▶ _Provided text_:
start
City
of contrasts
Naomi and I just got back from a trip
north, which included a few days in New York City. We did all the usual stuff. Took a bus tour around lower Manhattan and a
boat tour around the entire island.
Highlights included zooming to the top of the new World Trade Center on
one of the planet’s fastest elevators while viewing a surround video
presentation of the growth of the city from Native American times through the
present. The 360-degree view from the
top was stunning, revealing the curvature of the earth and reaching out 100
miles. The memorial near the base of the
new skyscraper is moving and sobering and well-done.
We spent almost a day in the Museum of
Natural History, which includes dinosaur skeletons, excellent astronomy and
nature programs, and fabulous exhibits, from the two-billion-year-old Star of
India—world’s largest blue star sapphire donated by J.P. Morgan—to a full-size
replica of a giant blue whale, to a massive iron meteorite that’s so heavy it
has a custom support system extending down to bedrock.
It’s a fascinating city of superlatives
and stark contrasts. Condos at the new
super-opulent 432 Park Avenue tower near the Empire State Building start at $7
million and range up to more than $100 million, and you have to purchase an
entire floor. You can pay monthly rents
as high as $50,000 for apartments in town, and a common motel room goes for
$400 or more a night. Yet there is a
shadowy population of homeless people with few possessions and grim prospects
occupying the same streets. Billionaires
and bums.
end
▶ _Dataset_:
start
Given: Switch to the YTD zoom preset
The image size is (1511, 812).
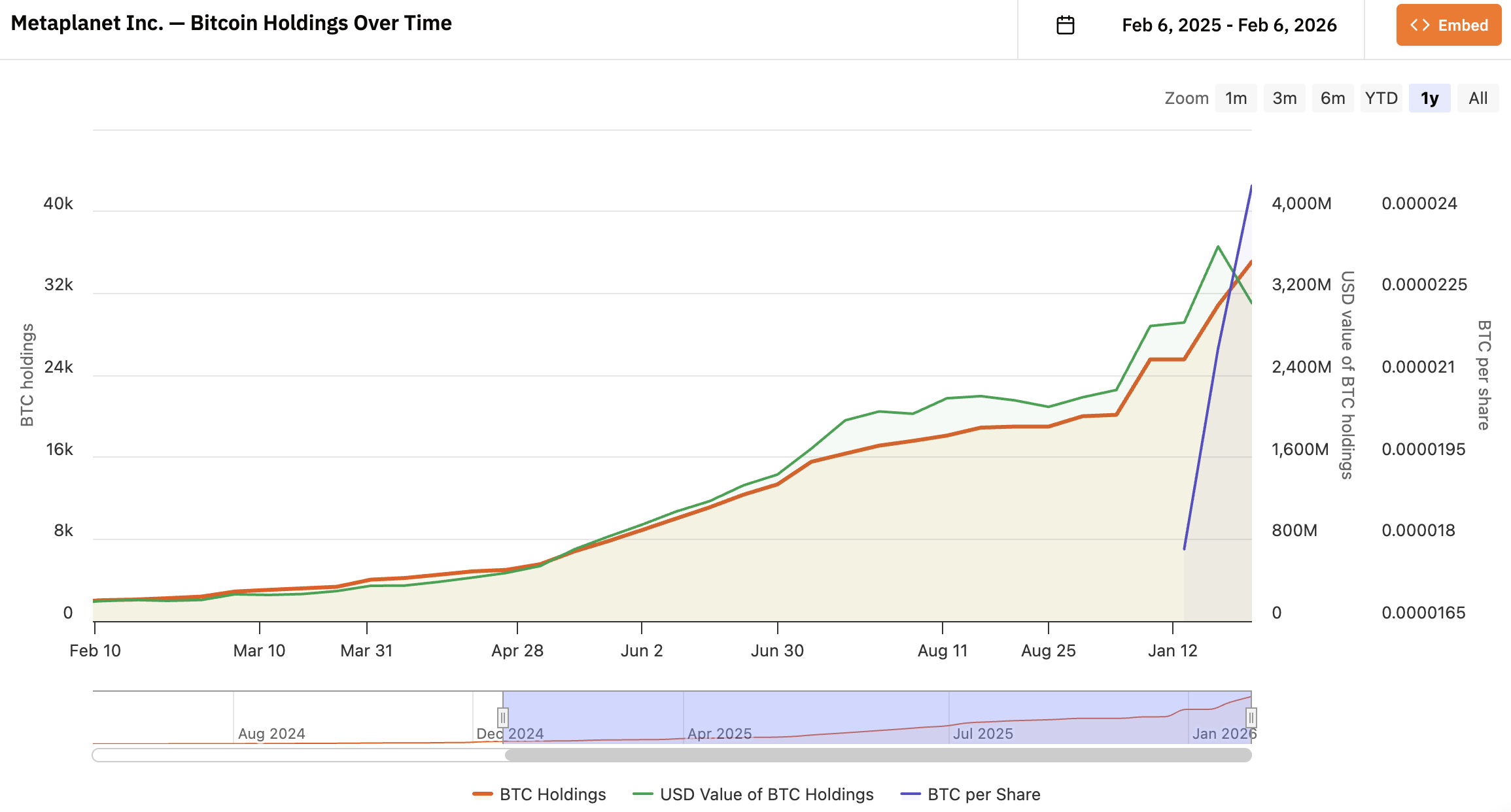Looking at the screenshot, I should 1381,97.

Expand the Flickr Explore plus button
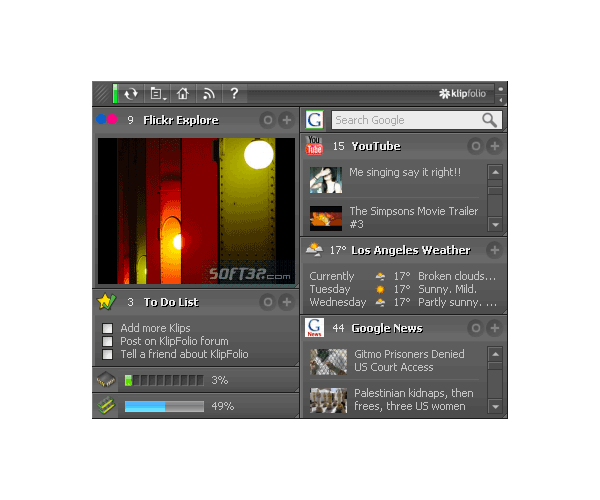287,120
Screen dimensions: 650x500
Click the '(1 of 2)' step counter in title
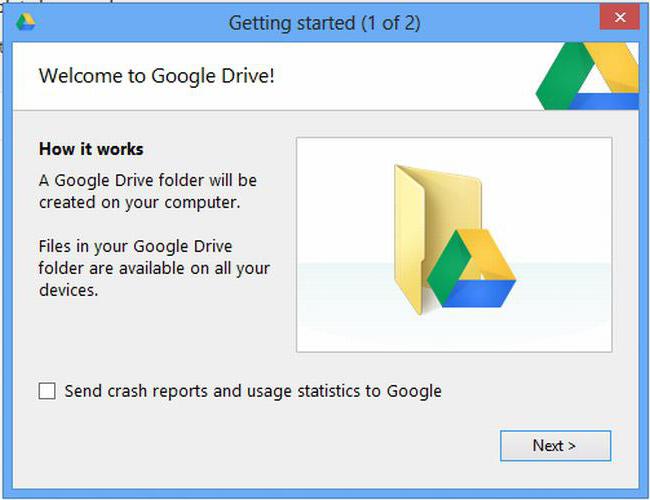[390, 23]
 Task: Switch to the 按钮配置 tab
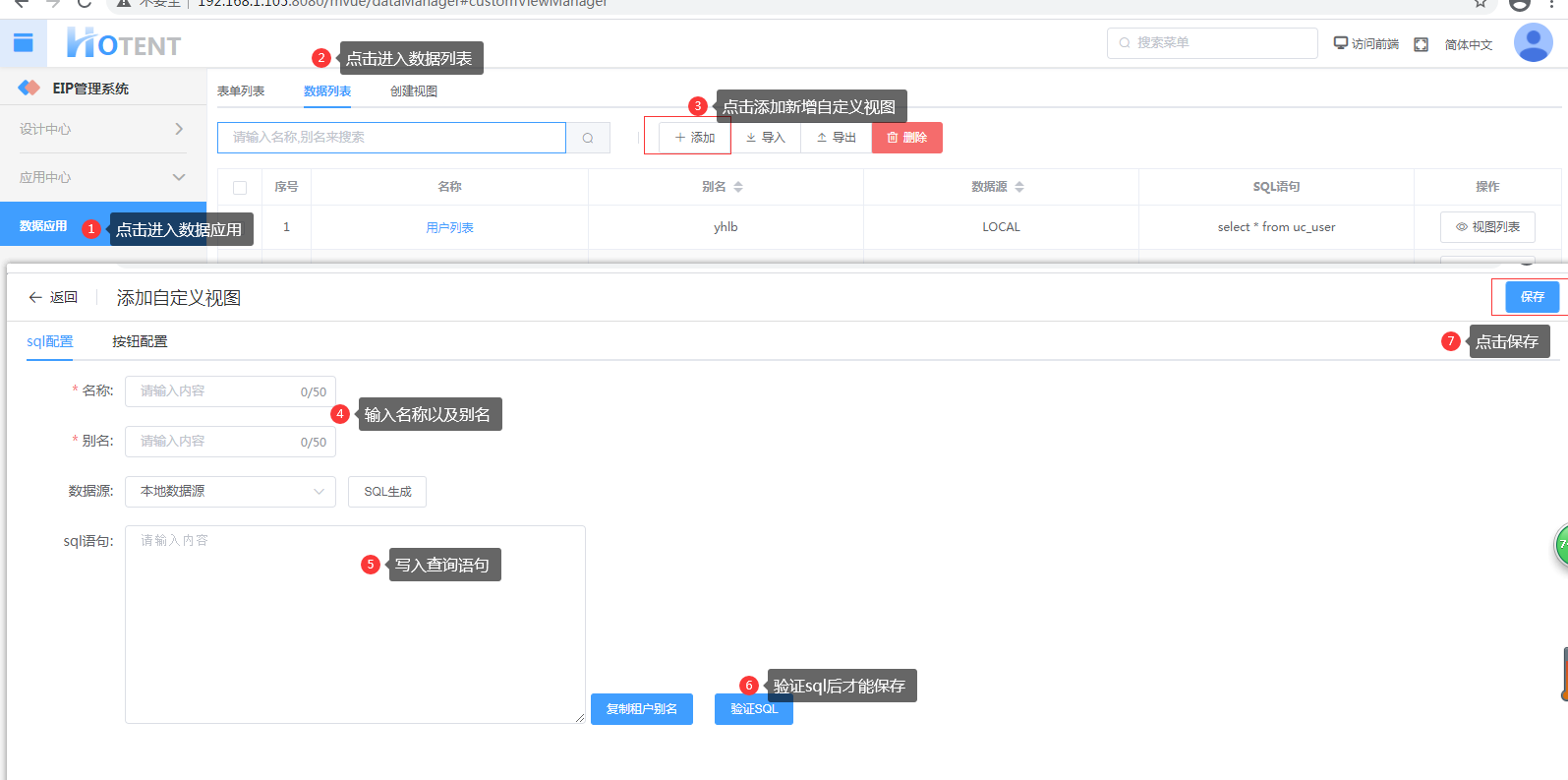pos(140,341)
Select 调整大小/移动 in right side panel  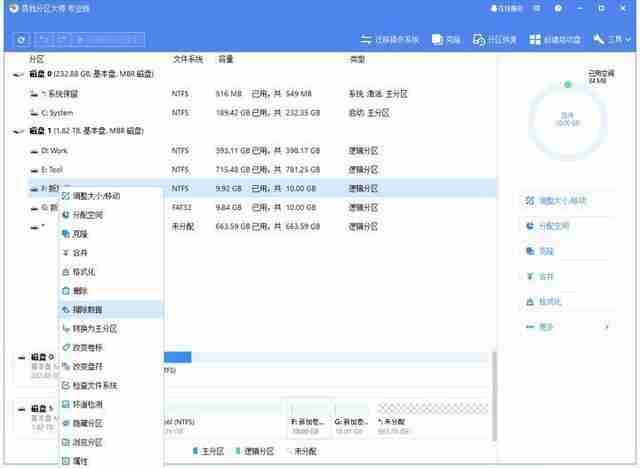(556, 201)
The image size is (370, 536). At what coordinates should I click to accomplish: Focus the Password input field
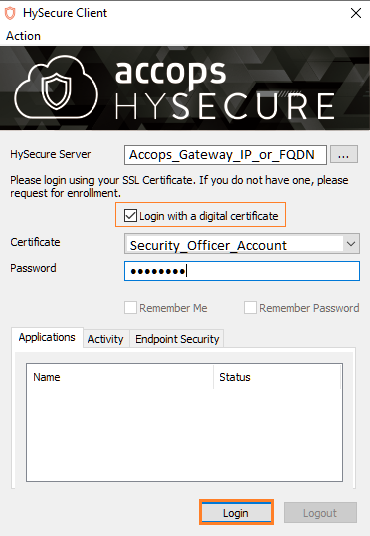(242, 271)
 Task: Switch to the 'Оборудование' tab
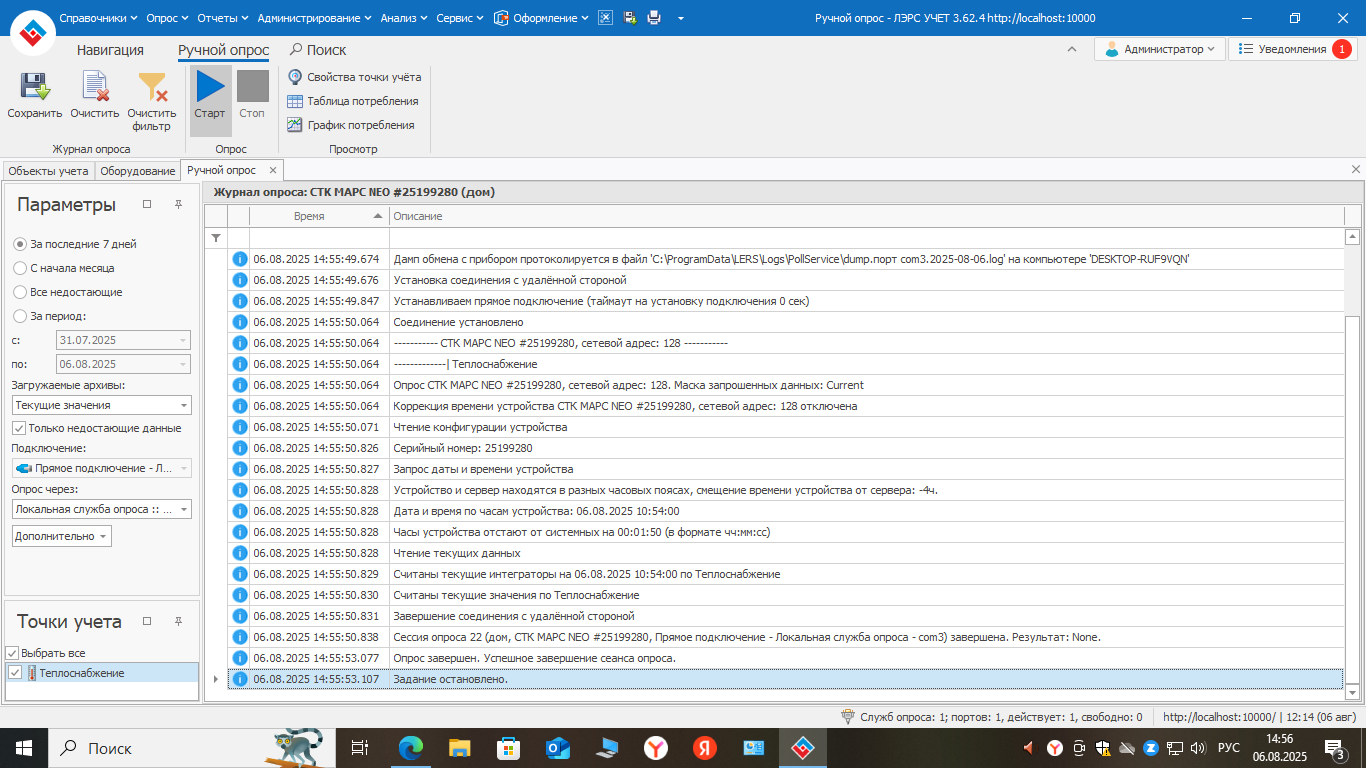(x=137, y=171)
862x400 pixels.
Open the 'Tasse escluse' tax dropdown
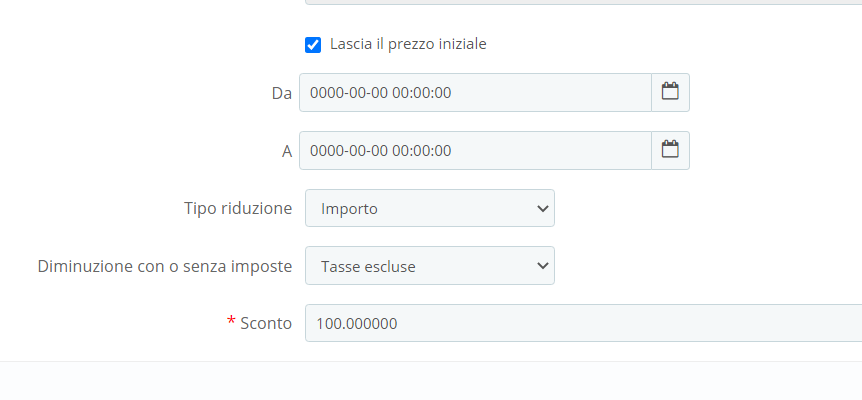[429, 266]
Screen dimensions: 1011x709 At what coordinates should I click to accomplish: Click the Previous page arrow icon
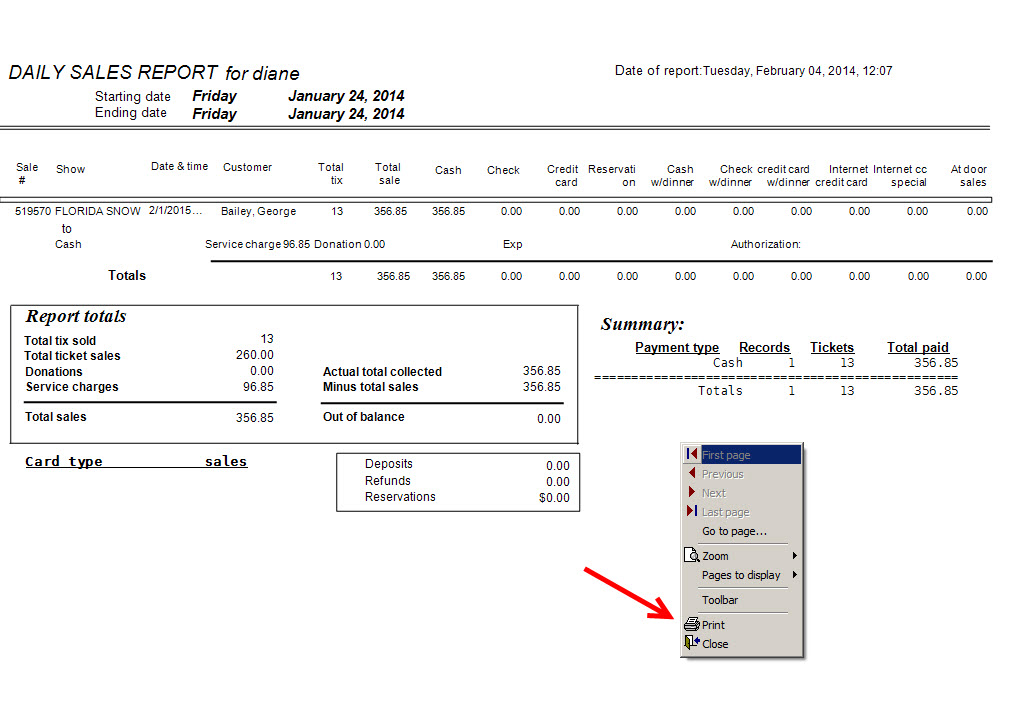[691, 473]
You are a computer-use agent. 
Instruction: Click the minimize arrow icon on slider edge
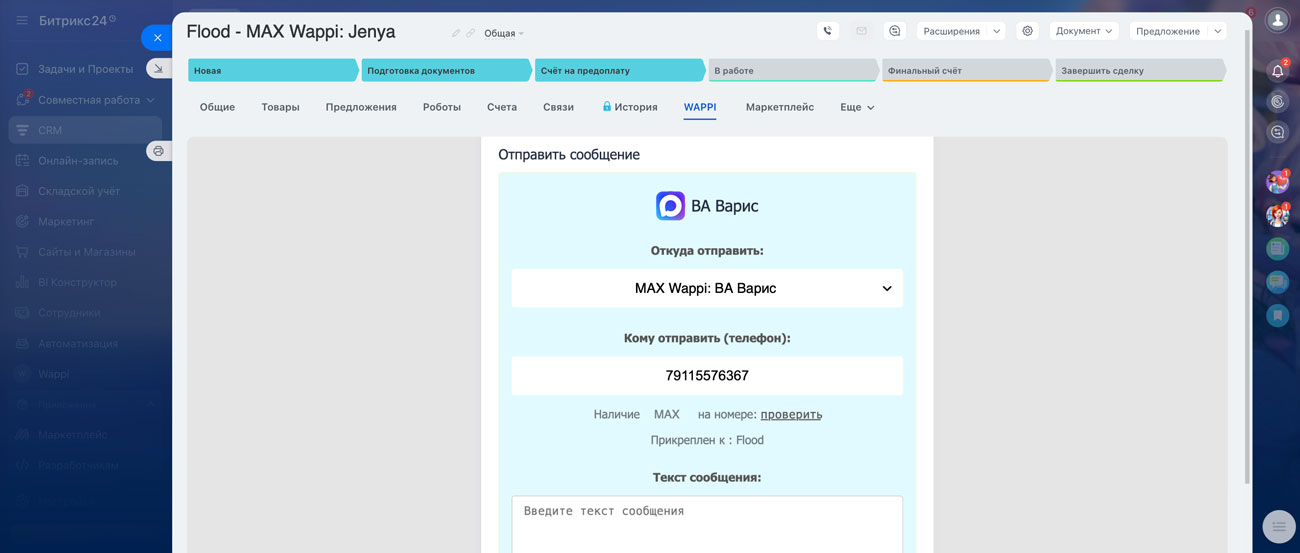[x=158, y=68]
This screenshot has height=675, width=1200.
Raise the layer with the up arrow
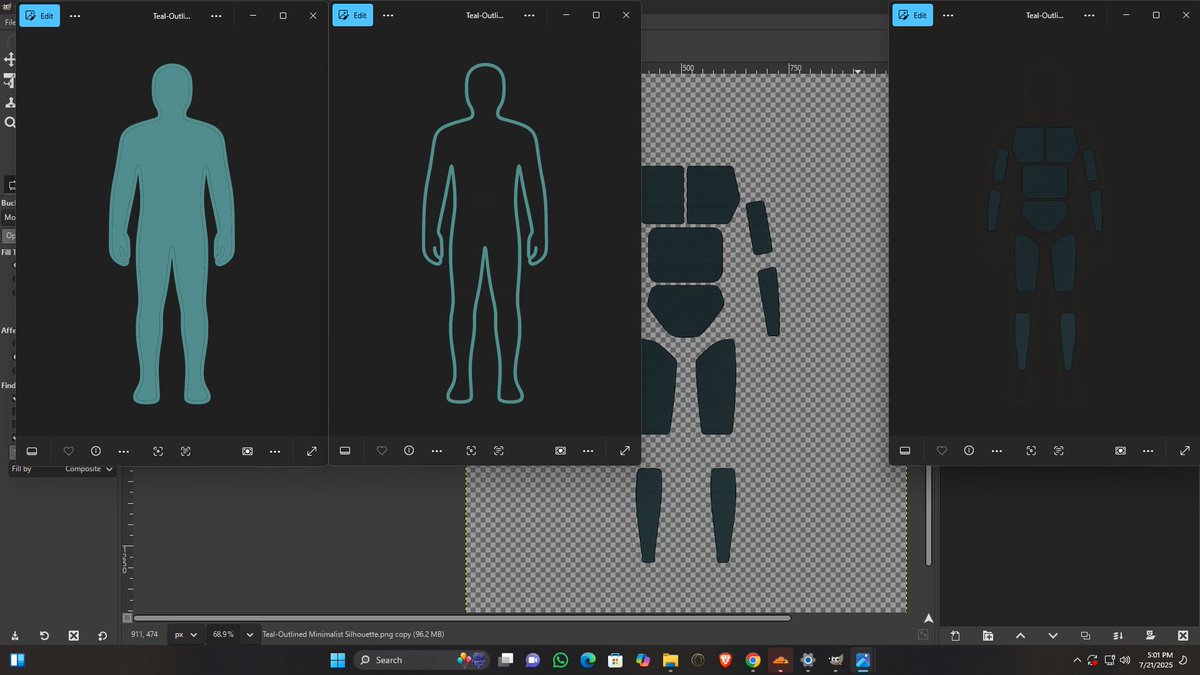tap(1020, 636)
end
▶ _Complete the following_:
1. Retype part of the New York City passage, beginning at the words "Highlights included zooming" and stopping after "down to bedrock.".
2. Continue the New York City passage from the point where it stops.
The records can be left aside.

▶ _Outputs by task_:
1.
Highlights included zooming to the top of the new World Trade Center on
one of the planet’s fastest elevators while viewing a surround video
presentation of the growth of the city from Native American times through the
present. The 360-degree view from the
top was stunning, revealing the curvature of the earth and reaching out 100
miles. The memorial near the base of the
new skyscraper is moving and sobering and well-done.
We spent almost a day in the Museum of
Natural History, which includes dinosaur skeletons, excellent astronomy and
nature programs, and fabulous exhibits, from the two-billion-year-old Star of
India—world’s largest blue star sapphire donated by J.P. Morgan—to a full-size
replica of a giant blue whale, to a massive iron meteorite that’s so heavy it
has a custom support system extending down to bedrock.

2.
Only blocks from busy canyons filled
with honking cabs and trucks and buses and hapless terrified tourist drivers
out of their depths, there is the cool and leafy peace of Central Park.
Ethnic and social groups still tend to
congregate in defined areas, Asians in Chinatown, arty types in Soho or
Greenwich Village, blacks in Harlem, Italians in Little Italy, Hispanics in
Spanish Harlem, and so on. The city has
a diverse population as large as the entire state of North Carolina, augmented
daily by thousands upon thousands of visitors from all over the planet.
We can enjoy it for about three days
before it somehow becomes too much, despite all the pleasures. Too many people. Too expensive. Too much stress.
It was a nice visit, but it’s good to be
home.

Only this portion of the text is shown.